目の前のブラストランナーの群れが手に持った様々な得物を持ち上げ、五体のスコープドッグに照準を合わせる。
これだけの数の一斉射撃を浴びれば、数秒後には鉄屑とポリマーリンゲル液、血と肉と骨で出来たスクラップの山が出来上がっているであろう。
アサルトライフル、機関銃、ショットガン、サブマシンガン。ありとあらゆる銃火器が火を噴く寸前――。
『伏せろ!!』
五人の耳に届く野太い声、上から響く気の抜けるような飛来音、音に合わせて上空から近付いてくる赤い火の玉。
バーコフ達は声の言うとおりに咄嗟にATをしゃがませた。直後、ブラストランナーの群れの直ぐ後ろに火の玉が着弾し、まるで小さな隕石が落下したかのような爆風と衝撃が生まれる。

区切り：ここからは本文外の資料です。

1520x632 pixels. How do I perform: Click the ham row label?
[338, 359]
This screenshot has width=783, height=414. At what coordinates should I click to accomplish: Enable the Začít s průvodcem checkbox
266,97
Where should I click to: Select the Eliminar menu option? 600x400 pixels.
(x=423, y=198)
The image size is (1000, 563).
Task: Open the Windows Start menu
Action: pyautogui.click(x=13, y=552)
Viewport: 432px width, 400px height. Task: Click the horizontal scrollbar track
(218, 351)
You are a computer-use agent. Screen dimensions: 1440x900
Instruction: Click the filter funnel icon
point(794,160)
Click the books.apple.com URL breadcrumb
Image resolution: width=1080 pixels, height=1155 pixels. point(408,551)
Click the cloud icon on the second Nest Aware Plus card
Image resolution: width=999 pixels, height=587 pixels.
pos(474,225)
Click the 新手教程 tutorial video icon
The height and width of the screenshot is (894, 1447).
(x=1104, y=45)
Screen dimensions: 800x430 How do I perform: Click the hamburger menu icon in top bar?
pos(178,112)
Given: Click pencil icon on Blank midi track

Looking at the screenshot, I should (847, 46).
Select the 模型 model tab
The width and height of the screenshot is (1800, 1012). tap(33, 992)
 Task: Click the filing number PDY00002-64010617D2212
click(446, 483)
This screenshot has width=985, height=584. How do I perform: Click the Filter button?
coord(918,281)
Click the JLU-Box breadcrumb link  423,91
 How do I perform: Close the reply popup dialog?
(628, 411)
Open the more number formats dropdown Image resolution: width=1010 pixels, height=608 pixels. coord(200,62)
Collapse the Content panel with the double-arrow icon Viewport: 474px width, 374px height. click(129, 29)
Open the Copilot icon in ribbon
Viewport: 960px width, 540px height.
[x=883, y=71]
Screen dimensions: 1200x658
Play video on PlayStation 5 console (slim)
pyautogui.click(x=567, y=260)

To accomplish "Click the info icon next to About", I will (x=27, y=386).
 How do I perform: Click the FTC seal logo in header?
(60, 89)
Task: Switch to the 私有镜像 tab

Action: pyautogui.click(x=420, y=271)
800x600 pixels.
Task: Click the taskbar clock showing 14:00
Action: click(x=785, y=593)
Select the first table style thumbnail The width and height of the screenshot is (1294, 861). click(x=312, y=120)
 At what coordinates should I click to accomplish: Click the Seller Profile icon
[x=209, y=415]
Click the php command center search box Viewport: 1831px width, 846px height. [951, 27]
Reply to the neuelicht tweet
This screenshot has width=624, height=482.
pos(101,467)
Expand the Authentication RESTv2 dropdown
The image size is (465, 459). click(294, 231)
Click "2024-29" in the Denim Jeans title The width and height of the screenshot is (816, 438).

巨大な爆風はブラストランナーの背中から容赦なく襲い掛かり、華奢な体付きの機体は大きく吹き飛ばされ、頑強な機体は衝撃と爆発の直撃を浴びることになった。
バーコフ達のATは必死に地面にしがみ付き、吹き飛ばされまいと指先に力を入れ内部のマッスルシリンダーが悲鳴を上げる。
爆風と衝撃が収まりベースは静まり返る。火の玉が着弾してから数十秒後、バーコフはゆっくりとATの顔を上げた。
ターレットレンズを左右に動かし何が起きたかを確認する。スコープ越しに見えるその景色にはブラストランナー達が居た場所のすぐ後ろに、煙を上げる巨大なクレーターが。その周りにはブラストランナーだった残骸が散らばっている。
『……助かった、のか?』
バーコフが独りごちると、耳に先程聞こえてきた野太い声が届く。
『遅れてすまない、間に合ったようだな』
幾つもの重い足音がベースの入り口から聞こえ、ターレットレンズをそちらに向けると何機もの味方のブラストランナー達がやってくる。
ここで初めてバーコフ達は自分達が味方に助けられ、命拾いしたことを理解した。
最低野郎と呼ばれ、使い捨て前提の兵士と兵器たち。今日もまた、彼等は生き延びることが出来たのだった。